Ketua DPC 4 HIMPERRA Solo Raya, Sigit Sugih Harjo, menyebut dari total 128 anggota, sebanyak 86 anggota aktif menyediakan ribuan unit rumah untuk masyarakat.
“Pencapaian akad kami pada 2025 mencapai 1.660 unit. Saat ini masih tersedia sekitar 4.082 unit. Kami optimis dan terus berkolaborasi dengan asosiasi agen properti serta supplier material untuk mempercepat penjualan, sekaligus mensukseskan Program Nasional 3 Juta Rumah,” ujar Sigit.
2. Momentum Beli Rumah Sebelum Harga Menyesuaikan

Pameran HIMPERRA Property Expo 2026 di Atrium Solo Square, Surakarta. (IDN Times/Larasati Rey) Ketua Umum DPP HIMPERRA, H. Ari Tri Priyono, menilai momentum menjelang akhir 2026 menjadi waktu yang tepat bagi masyarakat untuk mempertimbangkan pembelian rumah.
Menurutnya, peluang tersebut semakin terbuka dengan adanya berbagai dukungan pembiayaan dan insentif pemerintah. Salah satunya skema angsuran bagi Masyarakat Berpenghasilan Rendah (MBR), insentif PPN Ditanggung Pemerintah (PPN DTP) 100 persen untuk hunian menengah hingga Rp2 miliar, serta pembebasan BPHTB di sejumlah daerah.
“Tahun ini HIMPERRA menargetkan penjualan secara nasional hingga mendekati 70.000 unit. Saat ini momentum sangat tepat untuk membeli rumah karena didukung berbagai kemudahan,” jelas Ari.
Sementara itu, Ketua DPD HIMPERRA Jawa Tengah, Sugiyatno, menargetkan realisasi penjualan hingga 15.000 unit rumah di 35 kabupaten/kota sepanjang 2026. Target tersebut meningkat dibandingkan realisasi tahun sebelumnya yang mencapai 9.900 unit.
Khusus wilayah Solo Raya, ketersediaan rumah disebut mencapai sekitar 3.000 unit dengan target akad hingga akhir tahun mendekati 4.000 unit.
3. HIMPERRA Serahkan Bantuan RTLH.

Pameran HIMPERRA Property Expo 2026 di Atrium Solo Square, Surakarta. (IDN Times/Larasati Rey) Selain mendorong transaksi properti, pembukaan expo juga diwarnai aksi sosial.
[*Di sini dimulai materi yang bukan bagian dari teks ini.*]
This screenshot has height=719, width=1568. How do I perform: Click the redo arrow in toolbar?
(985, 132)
DPD HIMPERRA Jawa Tengah menyerahkan bantuan Corporate Social Responsibility (CSR) melalui program Rumah Tidak Layak Huni (RTLH).
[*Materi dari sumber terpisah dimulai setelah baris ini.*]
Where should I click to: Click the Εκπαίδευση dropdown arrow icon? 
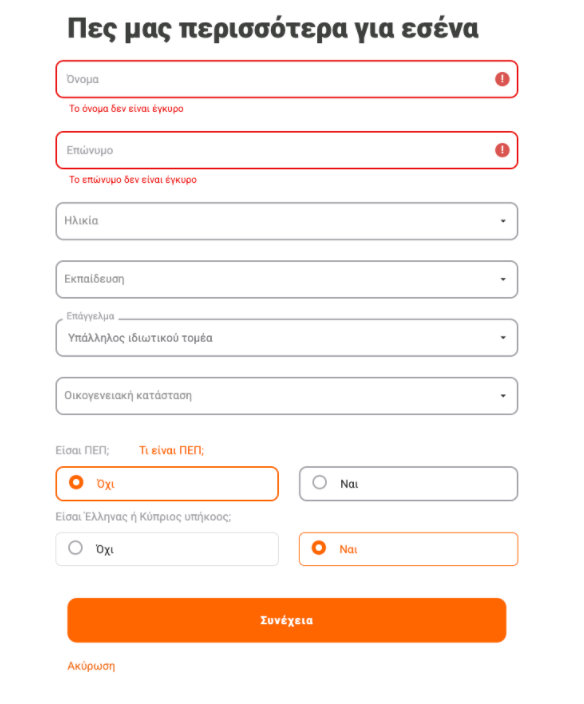click(503, 279)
Bantuan masing-masing senilai Rp25 juta per unit diberikan untuk empat daerah, yakni Kabupaten Grobogan, Kendal, Boyolali, dan Kota Surakarta.
Sugiyatno mengatakan bantuan tersebut menjadi bentuk apresiasi HIMPERRA terhadap pemerintah daerah yang memberikan dukungan terhadap sektor perumahan, termasuk kemudahan perizinan dan insentif pembebasan BPHTB.
“HIMPERRA tidak hanya berbisnis, tetapi juga berkomitmen memberikan kontribusi sosial bagi daerah,” tegas Sugiyatno.
Dukungan terhadap penyelenggaraan expo juga datang dari Pemerintah Kota Surakarta. Kepala Dinas Perumahan dan Kawasan Permukiman (Disperkim) Kota Surakarta, Nico Agus Putranto, menilai sektor perumahan memiliki efek berantai terhadap perekonomian daerah.
“Pembangunan perumahan menggerakkan sektor konstruksi, material, tenaga kerja, hingga UMKM. Kami berharap expo ini menjadi solusi penyediaan hunian yang inovatif, berkualitas, terjangkau, serta tetap memperhatikan aspek kelestarian lingkungan dan keberlanjutan bagi masyarakat Solo Raya,” tutur Nico.